What to produce: Give the data again exactly, without its images.

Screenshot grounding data
========
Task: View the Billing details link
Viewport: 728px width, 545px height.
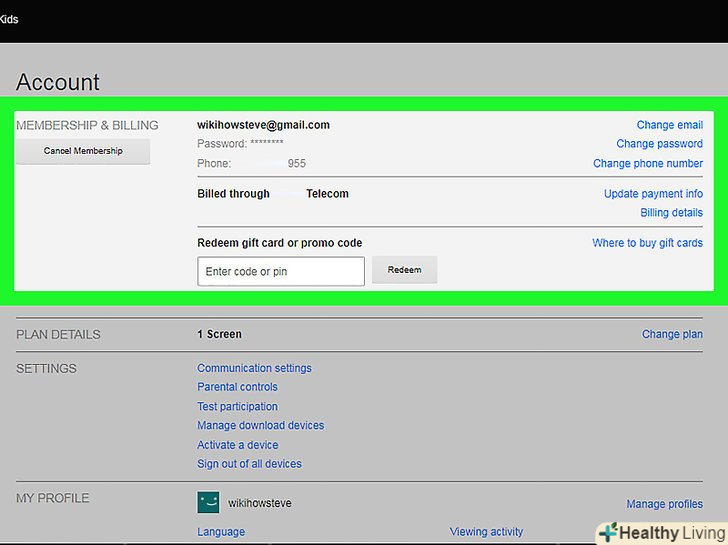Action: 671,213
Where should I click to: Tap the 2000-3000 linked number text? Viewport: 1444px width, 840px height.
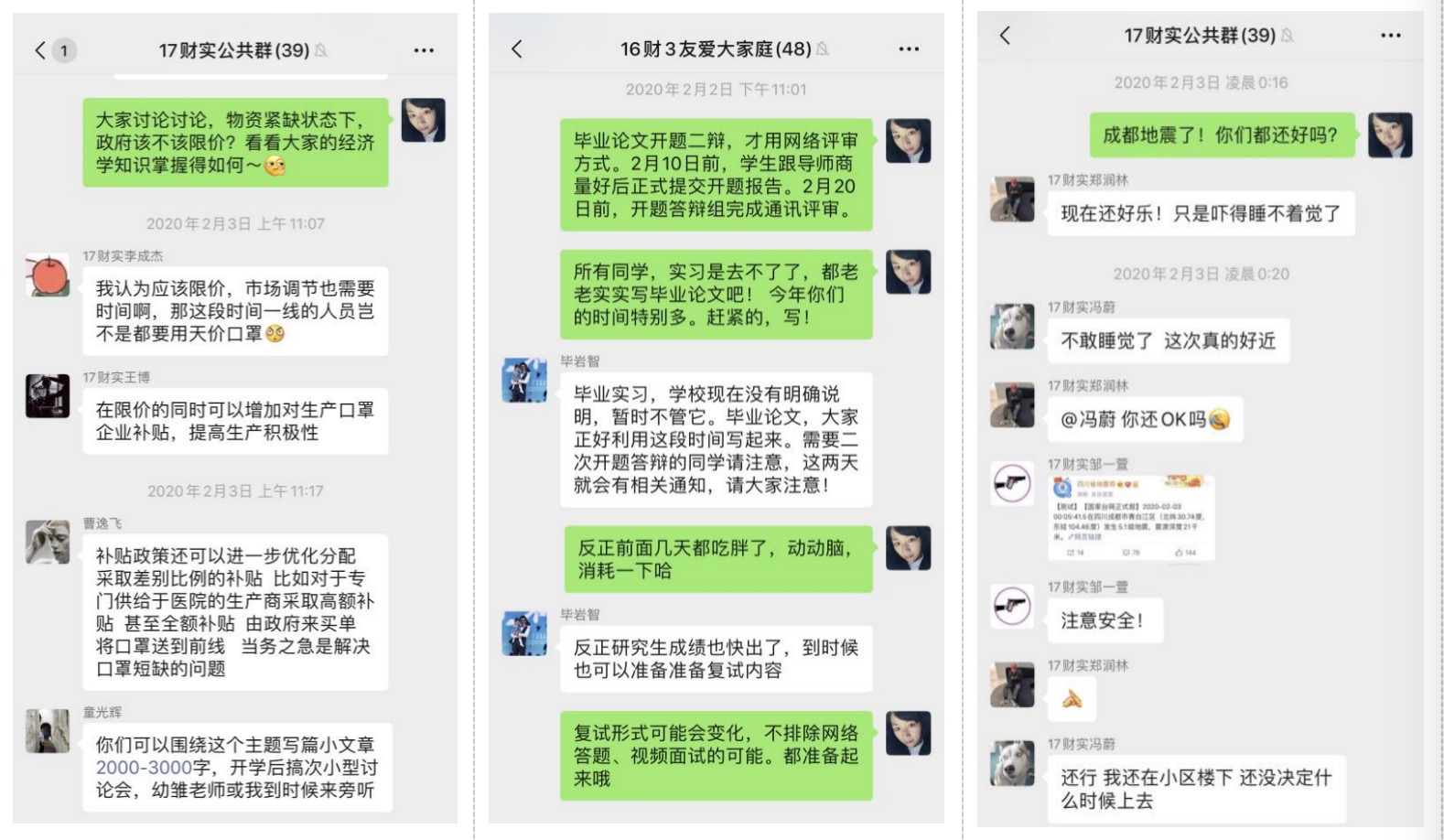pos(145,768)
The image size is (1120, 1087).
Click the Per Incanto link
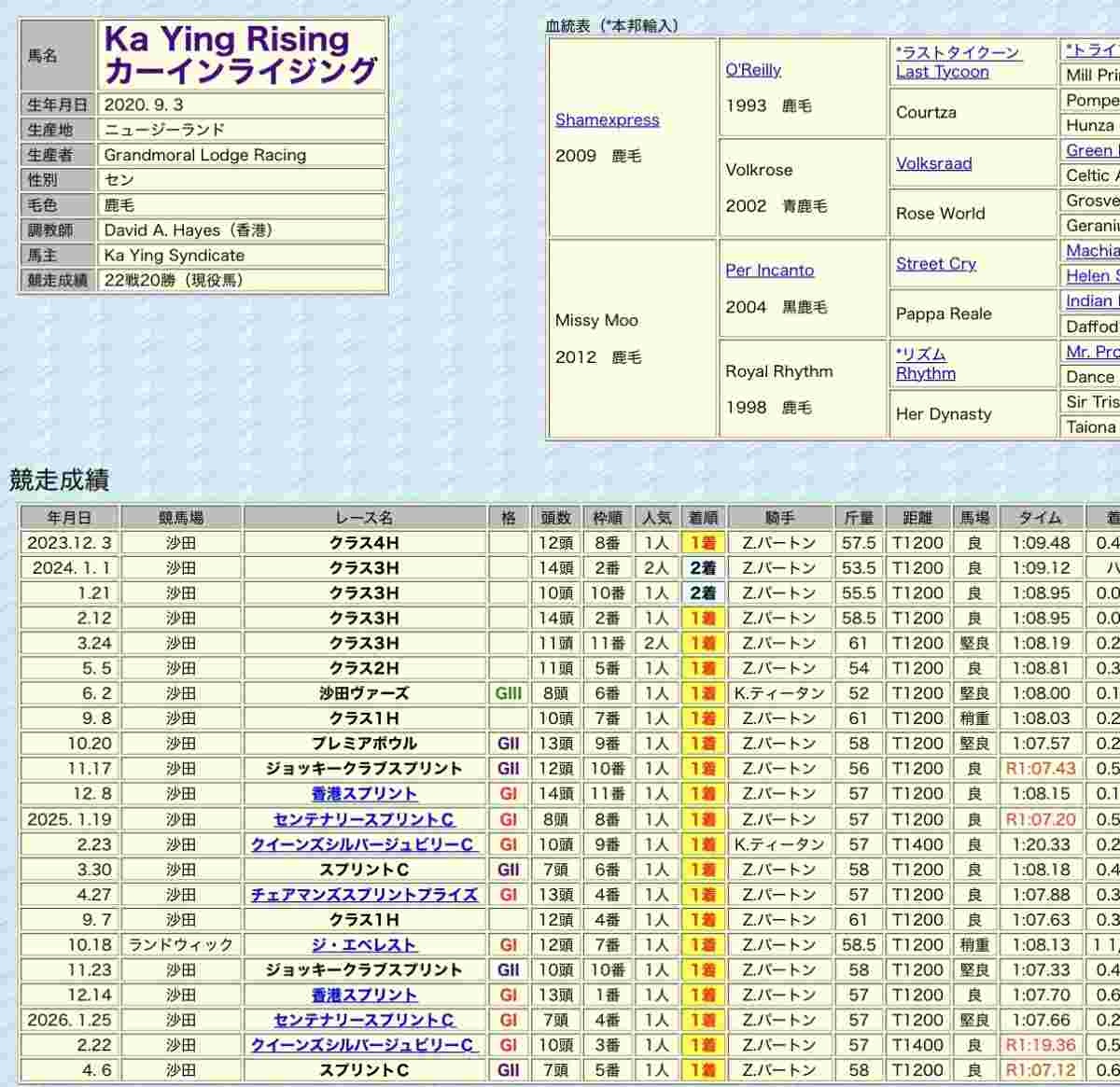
========
Output below:
Task: View the Billing details link
Viewport: 728px width, 545px height.
Action: 671,213
Where should I click to: Tap the 2000-3000 linked number text? Viewport: 1444px width, 840px height.
pos(145,768)
The image size is (1120, 1087).
Click the Per Incanto link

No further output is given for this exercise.